Teheran weist EU-Kritik zurück

Die iranische Führung hat die EU-Kritik wegen des Massenprozesses gegen Regierungsgegner scharf zurückgewiesen. Außenamtssprecher Hassan Ghashghavi sagte in Teheran, die Verfahren seien "interne juristische Angelegenheiten" des Iran und nicht Sache der EU. Namentlich kritisierte Ghashghavi den schwedischen Außenminister Carl Bildt, der von einer Herausforderung für die gesamte EU gesprochen hatte.

Schweden führt derzeit die EU-Ratspräsidentschaft. “Diese Bemerkung, dass ein rechtmäßiger Prozess in einem Land gleichzeitig 27 andere Staaten herausfordert, spottet jeder juristischen Logik”, sagte Ghashghavi.

Frankreichs Staatschef Sarkozy dringt unterdessen auf eine rasche Freilassung der im Iran inhaftierten Universitätslektorin Clotilde Reiss. Sarkozy setze sich mehr als je zuvor bei all jenen ein, die zu einer schnellen Lösung und zur Befreiung der Französin beitragen könnten, erklärte am Montag das Präsidentschaftsamt.

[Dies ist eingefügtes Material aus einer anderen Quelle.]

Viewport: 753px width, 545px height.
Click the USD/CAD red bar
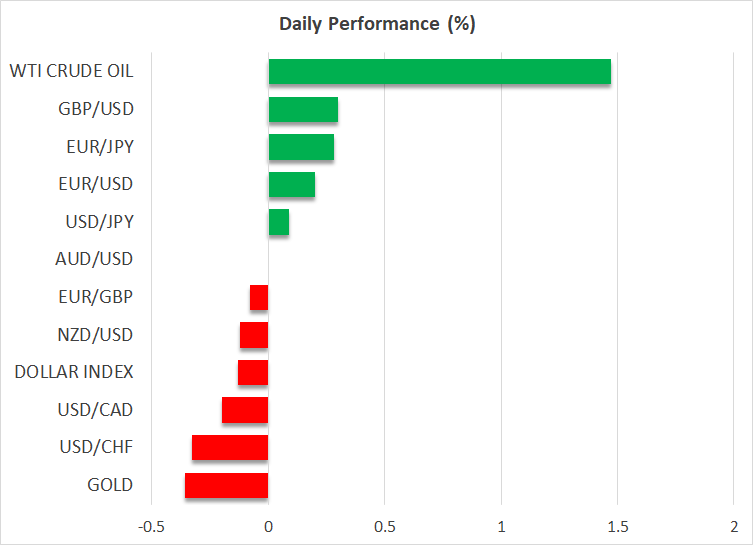click(x=245, y=410)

Dass die 24-jährige Lektorin rasch freikomme, sei “sein wichtigstes Ziel” in dieser Angelegenheit.

Auch im Atomstreit schlug der iranische Außenamtssprecher einen harten Ton an. “Wir sind nicht gegen Verhandlungen, aber wir erlauben den Weltmächten nicht, uns mit Fristen unter Druck zu setzen”, sagte Ghashghavi.

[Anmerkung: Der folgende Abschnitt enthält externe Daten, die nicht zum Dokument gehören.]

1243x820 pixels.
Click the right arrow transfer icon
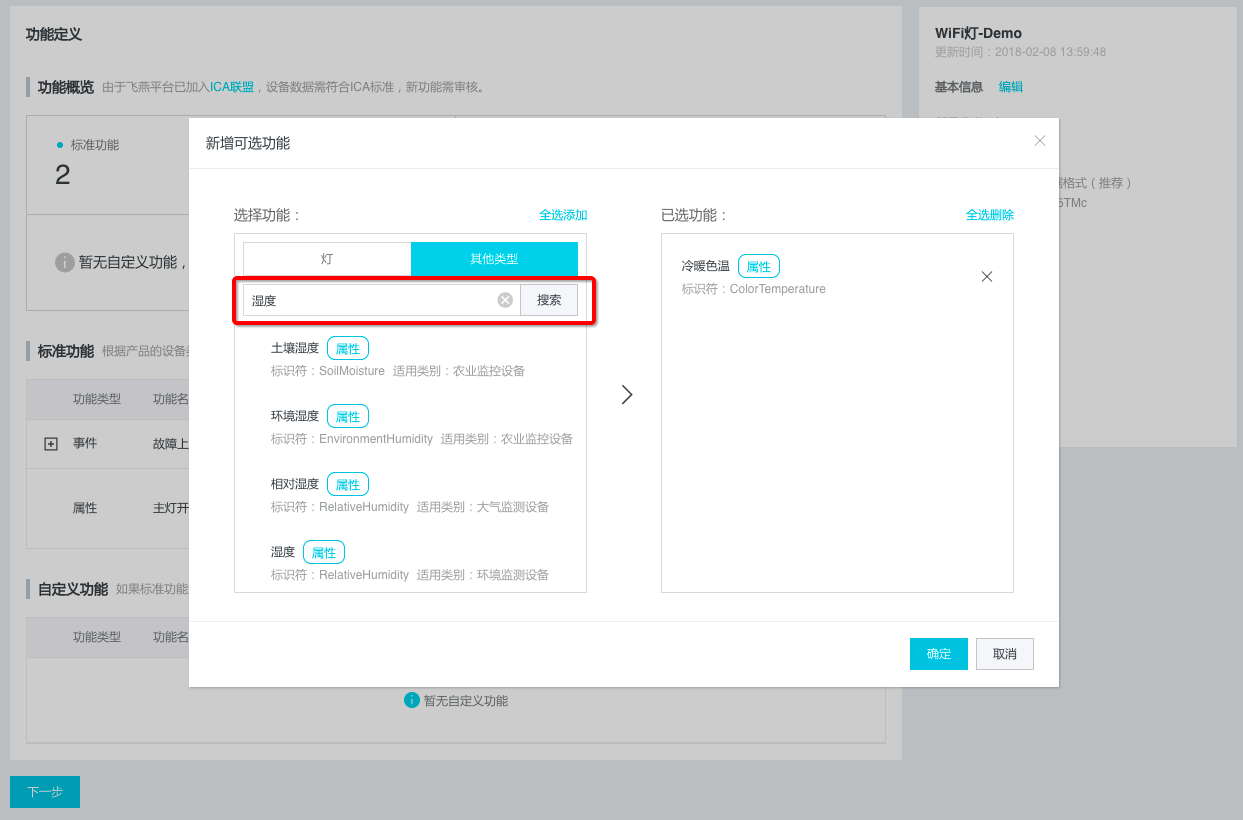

Auf dem G-8-Gipfel im Juli im italienischen L’Aquila hatten die westlichen Industriestaaten und Russland dem Iran eine Frist bis September gesetzt, um auf das Angebot zu neuen Gesprächen zu reagieren. Die internationale Gemeinschaft fürchtet, dass der Iran heimlich die Atombombe bauen will, Teheran wies dies stets zurück. Der Iran will künftig nur noch mit der Internationalen Atomenergiebehörde IAEO in Wien verhandeln, aber nicht mehr mit den fünf Vetomächten im Weltsicherheitsrat plus Deutschland.